Lorsqu’on observe les silences du Président de la République face aux actes récents de vandalisme contre des lieux juifs – synagogues, mémoriaux, cimetières –, on est en droit de s’interroger.
Son absence remarquée lors de la grande marche contre l’antisémitisme, organisée le 12 mai 2024, exactement sept mois après le pogrom du 12 novembre 2023 en Israël, n’est-elle qu’une simple erreur politique ? Ou bien le reflet d’une pensée plus profonde, d’un désengagement assumé ?
À cela s’ajoutent les prises de position clairement antisionistes du Quai d’Orsay, du ministre Barrot, et les dérives d’une partie de la gauche, notamment La France Insoumise, dont l’antisionisme masque de moins en moins une hostilité plus globale envers les Juifs.

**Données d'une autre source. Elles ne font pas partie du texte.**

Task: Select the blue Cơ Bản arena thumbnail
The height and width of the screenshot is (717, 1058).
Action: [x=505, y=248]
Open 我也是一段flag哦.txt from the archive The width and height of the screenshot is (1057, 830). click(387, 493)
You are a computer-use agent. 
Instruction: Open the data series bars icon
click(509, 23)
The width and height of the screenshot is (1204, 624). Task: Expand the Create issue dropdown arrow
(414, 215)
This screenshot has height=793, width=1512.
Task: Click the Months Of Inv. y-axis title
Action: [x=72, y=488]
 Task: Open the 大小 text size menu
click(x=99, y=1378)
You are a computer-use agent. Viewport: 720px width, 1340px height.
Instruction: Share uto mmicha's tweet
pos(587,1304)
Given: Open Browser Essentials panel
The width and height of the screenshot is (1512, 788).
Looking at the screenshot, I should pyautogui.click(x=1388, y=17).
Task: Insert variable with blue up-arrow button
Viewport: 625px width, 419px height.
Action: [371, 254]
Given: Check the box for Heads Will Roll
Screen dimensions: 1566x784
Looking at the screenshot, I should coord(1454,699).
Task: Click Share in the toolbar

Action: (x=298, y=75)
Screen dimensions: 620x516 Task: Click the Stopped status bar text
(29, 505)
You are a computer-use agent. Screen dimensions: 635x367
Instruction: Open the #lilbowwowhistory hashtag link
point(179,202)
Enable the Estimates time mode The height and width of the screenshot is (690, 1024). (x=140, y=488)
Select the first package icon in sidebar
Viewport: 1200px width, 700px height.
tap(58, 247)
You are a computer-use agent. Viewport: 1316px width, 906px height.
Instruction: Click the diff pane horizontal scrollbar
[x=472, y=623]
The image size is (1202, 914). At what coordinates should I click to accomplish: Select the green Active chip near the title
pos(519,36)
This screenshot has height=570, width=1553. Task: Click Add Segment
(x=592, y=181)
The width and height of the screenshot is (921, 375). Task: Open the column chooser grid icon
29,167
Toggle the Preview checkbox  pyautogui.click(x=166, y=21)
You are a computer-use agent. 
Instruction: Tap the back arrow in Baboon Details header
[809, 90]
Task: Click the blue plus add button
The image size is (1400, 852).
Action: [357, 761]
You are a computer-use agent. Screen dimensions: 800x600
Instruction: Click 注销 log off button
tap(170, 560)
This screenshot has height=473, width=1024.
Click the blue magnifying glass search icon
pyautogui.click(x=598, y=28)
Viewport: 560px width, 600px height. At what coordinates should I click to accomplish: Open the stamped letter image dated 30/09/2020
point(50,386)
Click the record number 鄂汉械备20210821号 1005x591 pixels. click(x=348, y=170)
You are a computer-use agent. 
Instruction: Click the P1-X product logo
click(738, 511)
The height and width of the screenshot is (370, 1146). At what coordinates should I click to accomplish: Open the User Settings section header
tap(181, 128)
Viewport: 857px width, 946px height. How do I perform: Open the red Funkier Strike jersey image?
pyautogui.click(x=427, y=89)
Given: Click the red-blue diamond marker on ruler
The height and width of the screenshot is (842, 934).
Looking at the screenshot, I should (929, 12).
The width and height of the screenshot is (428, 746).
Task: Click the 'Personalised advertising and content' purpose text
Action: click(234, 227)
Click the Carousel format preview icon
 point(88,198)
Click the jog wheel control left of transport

Il faut aussi rappeler la fronde, presque occultée, d’ambassadeurs français au Moyen-Orient, au lendemain du 7 octobre, qui ont exprimé par note collective leur opposition à la proposition du Président de la République de créer une force internationale contre le Hamas. Une prise de position rare, révélatrice du profond malaise d’une partie de la diplomatie française face à toute expression de solidarité active avec Israël. Ce geste diplomatique en dit long : pour ces diplomates, l’ennemi reste Israël, même après un massacre de civils.
Plus récemment encore, Jean-Luc Mélenchon, chef de file de LFI, s’en est violemment pris à Yaël Braun-Pivet, présidente de l’Assemblée nationale, quatrième personnage de l’État, l’accusant d’« aller camper à Tel Aviv pour encourager le massacre ».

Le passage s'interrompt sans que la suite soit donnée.